**Excerpted passage:**
The AUDGBP exchange rate is 0.10% lower on Thursday, but currency markets are in a bit of a lull after recent events. The passing of the US stimulus measures, and the well-known pave of vaccinations means that traders have priced in the current growth expectations.
The Aussie versus the pound still trades near 0.5550, which is in the middle of the recent 100 pip range that has dominated the price action since February.
BoC taper could bring RBA debate
The Bank of Canada’s recent move to reduce its debt purchases could see pressure on the RBA to do the same amid strong economic data.
Canada’s central bank will cut purchases of government debt by 25% and is stepping up its pace towards an interest rate increase. The Australian economy is in a better place and this will see the Reserve Bank Governor Philip Lowe struggling to defend his timetable for a 2023-24 rate hike.
Victoria and Western Australia were the biggest drivers of gains after both states had been forced into brief lockdowns in February. The data is another boost for Australia’s economy but will not affect the exchange rate or monetary policy outlook. Traders have already seen evidence of a revival in confidence and the Aussie dollar has still struggled to advance.
The Canadian dollar soared on the update and that is likely the reason that the RBA are staying coy on the potential for rate increases. However, the bank also has to deal with soaring house prices and a recent move to curb speculators could remove any steam from the Aussie dollar. Central banks should enjoy this quiet time in the markets as they will face many issues when countries open up fully, such as inflation.
NAB survey sees economy on track
Australia’s business activity is close to its pre-virus performance, according to a National Australia Bank Quarterly Business Survey.
Business conditions across the country has seen an improvement in all states and territories, except South Australia. Western Australia leads, with the mining state reaching its highest level of business conditions since 2008. Retail businesses were the only laggard among the different business sectors and they still have room to reach their full potential.
This week saw the UK release jobs figures with the country’s unemployment rate dipping to 4.9%, but markets are aware that the furlough scheme is masking the real damage. Inflation was also released for the UK and moved higher to 0.7% from 0.4%. This was lower than expectations and was ignored by the market, but traders may be underestimating the inflationary build that is stable with lockdowns, but could rise with reopening, as was seen in the US data lately.
The AUDGBP will have to wait until next Wednesday for a major data point, with the latest Aussie inflation numbers expected. That could start the debate on tapering if inflation is seen to pick up with a the country seeing 0.9% last time.

**How to complete this task:** Copy out the entire article on the AUD/GBP exchange rate above, word for word.

**Data extracts:**
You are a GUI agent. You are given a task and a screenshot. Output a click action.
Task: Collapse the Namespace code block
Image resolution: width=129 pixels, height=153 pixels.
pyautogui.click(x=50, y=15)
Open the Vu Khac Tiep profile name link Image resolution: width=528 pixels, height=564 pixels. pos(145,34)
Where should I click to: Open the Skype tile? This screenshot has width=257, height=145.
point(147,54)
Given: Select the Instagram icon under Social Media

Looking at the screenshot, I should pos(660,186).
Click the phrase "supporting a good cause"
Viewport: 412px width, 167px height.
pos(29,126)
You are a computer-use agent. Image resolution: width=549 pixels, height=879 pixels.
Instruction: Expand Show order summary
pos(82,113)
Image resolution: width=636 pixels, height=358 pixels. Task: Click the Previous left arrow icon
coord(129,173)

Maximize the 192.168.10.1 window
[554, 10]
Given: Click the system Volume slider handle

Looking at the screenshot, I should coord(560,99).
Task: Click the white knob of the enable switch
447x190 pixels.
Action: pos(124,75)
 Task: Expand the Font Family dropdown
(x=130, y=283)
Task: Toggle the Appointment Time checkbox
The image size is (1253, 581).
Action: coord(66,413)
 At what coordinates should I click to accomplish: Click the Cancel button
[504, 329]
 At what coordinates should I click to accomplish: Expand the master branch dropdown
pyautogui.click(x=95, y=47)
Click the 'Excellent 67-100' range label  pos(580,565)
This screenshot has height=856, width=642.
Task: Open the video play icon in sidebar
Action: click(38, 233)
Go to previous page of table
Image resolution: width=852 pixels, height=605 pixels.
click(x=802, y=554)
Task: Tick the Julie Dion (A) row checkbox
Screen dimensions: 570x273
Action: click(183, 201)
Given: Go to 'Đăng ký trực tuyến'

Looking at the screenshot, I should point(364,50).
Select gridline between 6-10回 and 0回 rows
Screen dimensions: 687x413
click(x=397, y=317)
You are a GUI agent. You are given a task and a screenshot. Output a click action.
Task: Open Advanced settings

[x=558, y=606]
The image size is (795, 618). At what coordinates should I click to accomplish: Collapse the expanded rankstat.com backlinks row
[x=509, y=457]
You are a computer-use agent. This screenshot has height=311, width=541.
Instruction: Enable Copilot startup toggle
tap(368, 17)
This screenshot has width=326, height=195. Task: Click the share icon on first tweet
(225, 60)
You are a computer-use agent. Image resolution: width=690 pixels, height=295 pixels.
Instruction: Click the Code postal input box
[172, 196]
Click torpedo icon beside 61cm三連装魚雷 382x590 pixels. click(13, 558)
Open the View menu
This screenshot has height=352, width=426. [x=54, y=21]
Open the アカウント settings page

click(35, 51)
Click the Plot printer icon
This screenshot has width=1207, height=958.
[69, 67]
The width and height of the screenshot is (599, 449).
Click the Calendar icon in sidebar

**Answer area:**
The AUDGBP exchange rate is 0.10% lower on Thursday, but currency markets are in a bit of a lull after recent events. The passing of the US stimulus measures, and the well-known pave of vaccinations means that traders have priced in the current growth expectations.
The Aussie versus the pound still trades near 0.5550, which is in the middle of the recent 100 pip range that has dominated the price action since February.
BoC taper could bring RBA debate
The Bank of Canada’s recent move to reduce its debt purchases could see pressure on the RBA to do the same amid strong economic data.
Canada’s central bank will cut purchases of government debt by 25% and is stepping up its pace towards an interest rate increase. The Australian economy is in a better place and this will see the Reserve Bank Governor Philip Lowe struggling to defend his timetable for a 2023-24 rate hike.
Victoria and Western Australia were the biggest drivers of gains after both states had been forced into brief lockdowns in February. The data is another boost for Australia’s economy but will not affect the exchange rate or monetary policy outlook. Traders have already seen evidence of a revival in confidence and the Aussie dollar has still struggled to advance.
The Canadian dollar soared on the update and that is likely the reason that the RBA are staying coy on the potential for rate increases. However, the bank also has to deal with soaring house prices and a recent move to curb speculators could remove any steam from the Aussie dollar. Central banks should enjoy this quiet time in the markets as they will face many issues when countries open up fully, such as inflation.
NAB survey sees economy on track
Australia’s business activity is close to its pre-virus performance, according to a National Australia Bank Quarterly Business Survey.
Business conditions across the country has seen an improvement in all states and territories, except South Australia. Western Australia leads, with the mining state reaching its highest level of business conditions since 2008. Retail businesses were the only laggard among the different business sectors and they still have room to reach their full potential.
This week saw the UK release jobs figures with the country’s unemployment rate dipping to 4.9%, but markets are aware that the furlough scheme is masking the real damage. Inflation was also released for the UK and moved higher to 0.7% from 0.4%. This was lower than expectations and was ignored by the market, but traders may be underestimating the inflationary build that is stable with lockdowns, but could rise with reopening, as was seen in the US data lately.
The AUDGBP will have to wait until next Wednesday for a major data point, with the latest Aussie inflation numbers expected. That could start the debate on tapering if inflation is seen to pick up with a the country seeing 0.9% last time.